From the listing below, select every line where the word "Centers" appears.

━━━ DATASET EXCERPTS ━━━

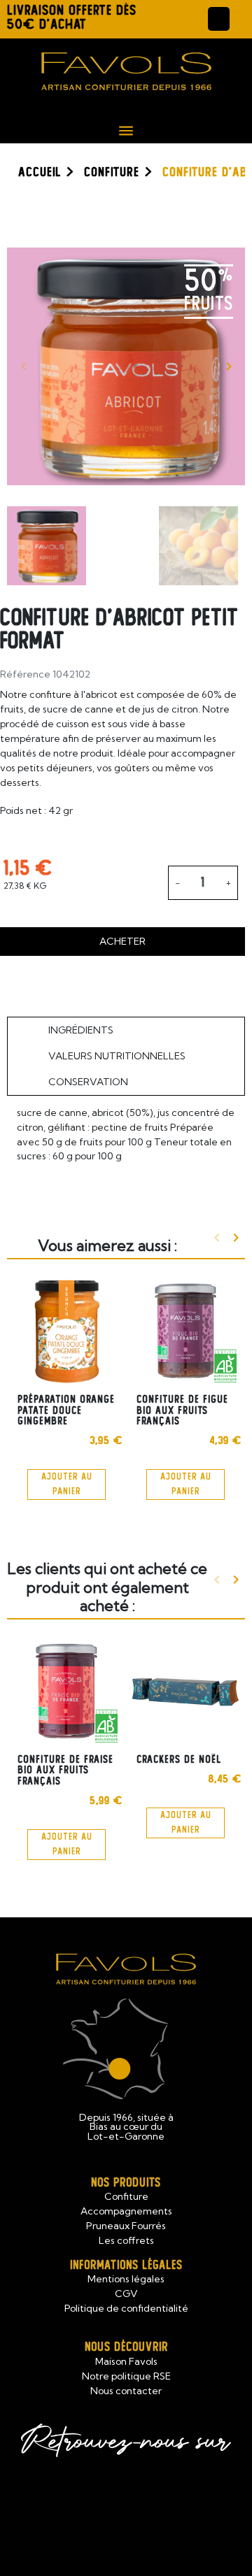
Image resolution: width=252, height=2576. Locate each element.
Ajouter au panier (66, 1483)
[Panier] (241, 19)
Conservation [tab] (88, 1081)
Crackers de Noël (178, 1759)
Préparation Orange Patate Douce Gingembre (66, 1410)
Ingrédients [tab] (80, 1030)
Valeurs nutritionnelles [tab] (117, 1056)
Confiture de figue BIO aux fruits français (182, 1410)
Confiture (111, 172)
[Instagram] (161, 2504)
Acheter (122, 941)
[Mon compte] (219, 19)
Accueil (39, 172)
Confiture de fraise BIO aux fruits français (65, 1770)
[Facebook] (91, 2504)
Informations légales (126, 2265)
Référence (25, 674)
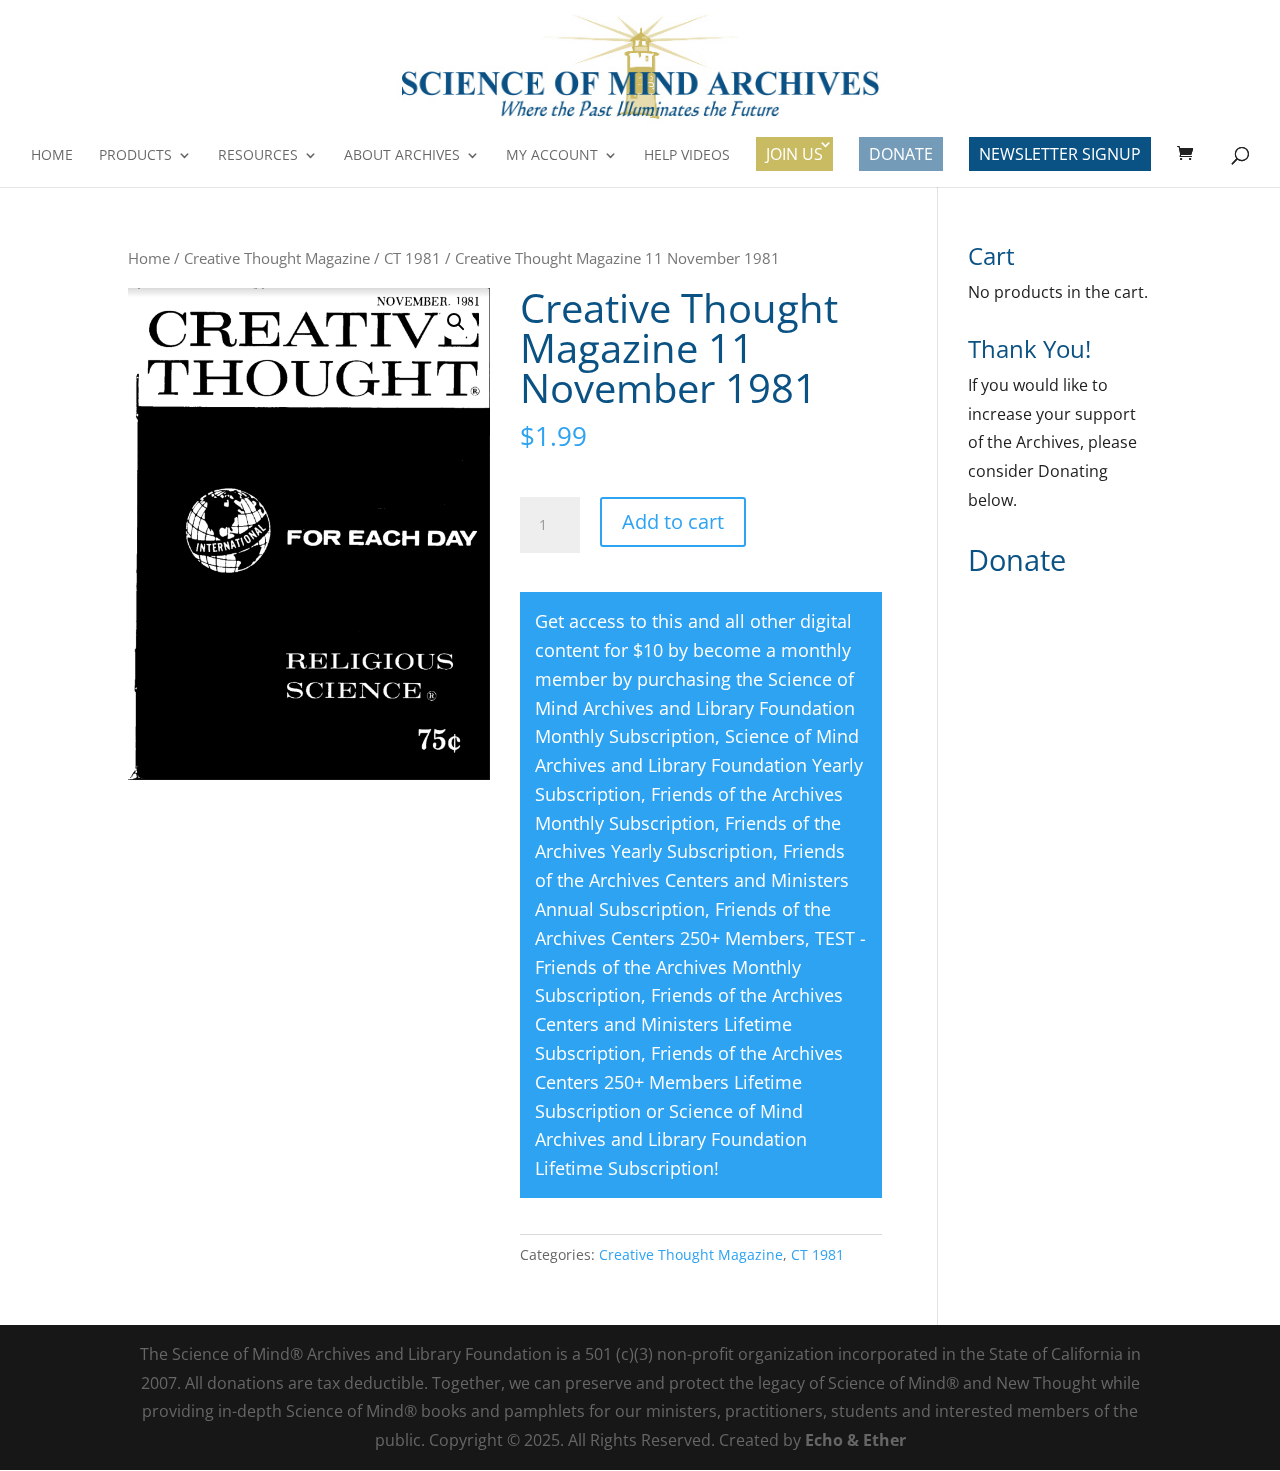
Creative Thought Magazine (277, 258)
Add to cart (673, 521)
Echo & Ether (855, 1440)
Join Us (794, 154)
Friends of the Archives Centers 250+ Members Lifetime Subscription (689, 1082)
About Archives (402, 156)
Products (135, 156)
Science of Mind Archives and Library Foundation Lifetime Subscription (671, 1140)
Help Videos (687, 156)
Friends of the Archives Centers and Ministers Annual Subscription (692, 880)
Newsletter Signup (1060, 154)
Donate (901, 154)
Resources (258, 156)
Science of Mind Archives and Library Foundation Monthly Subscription (695, 708)
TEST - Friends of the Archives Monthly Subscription (700, 967)
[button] (456, 322)
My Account (552, 156)
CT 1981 (412, 258)
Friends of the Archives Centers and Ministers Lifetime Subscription (689, 1024)
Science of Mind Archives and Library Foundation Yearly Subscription (699, 765)
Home (52, 156)
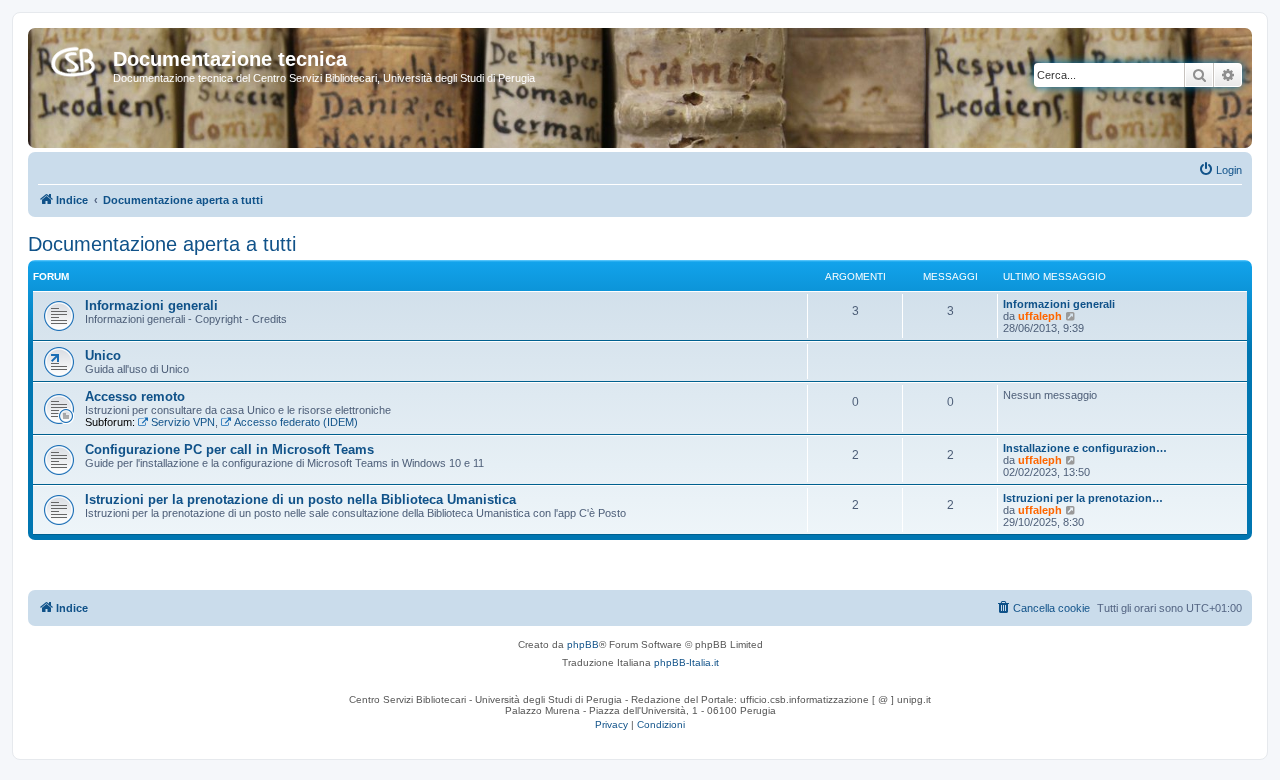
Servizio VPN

━━━

TASK ANSWER:
Friends of the Archives Centers 250+ Members Lifetime Subscription (689, 1082)
Friends of the Archives Centers and Ministers Annual Subscription (692, 880)
Friends of the Archives Centers and Ministers Lifetime Subscription (689, 1024)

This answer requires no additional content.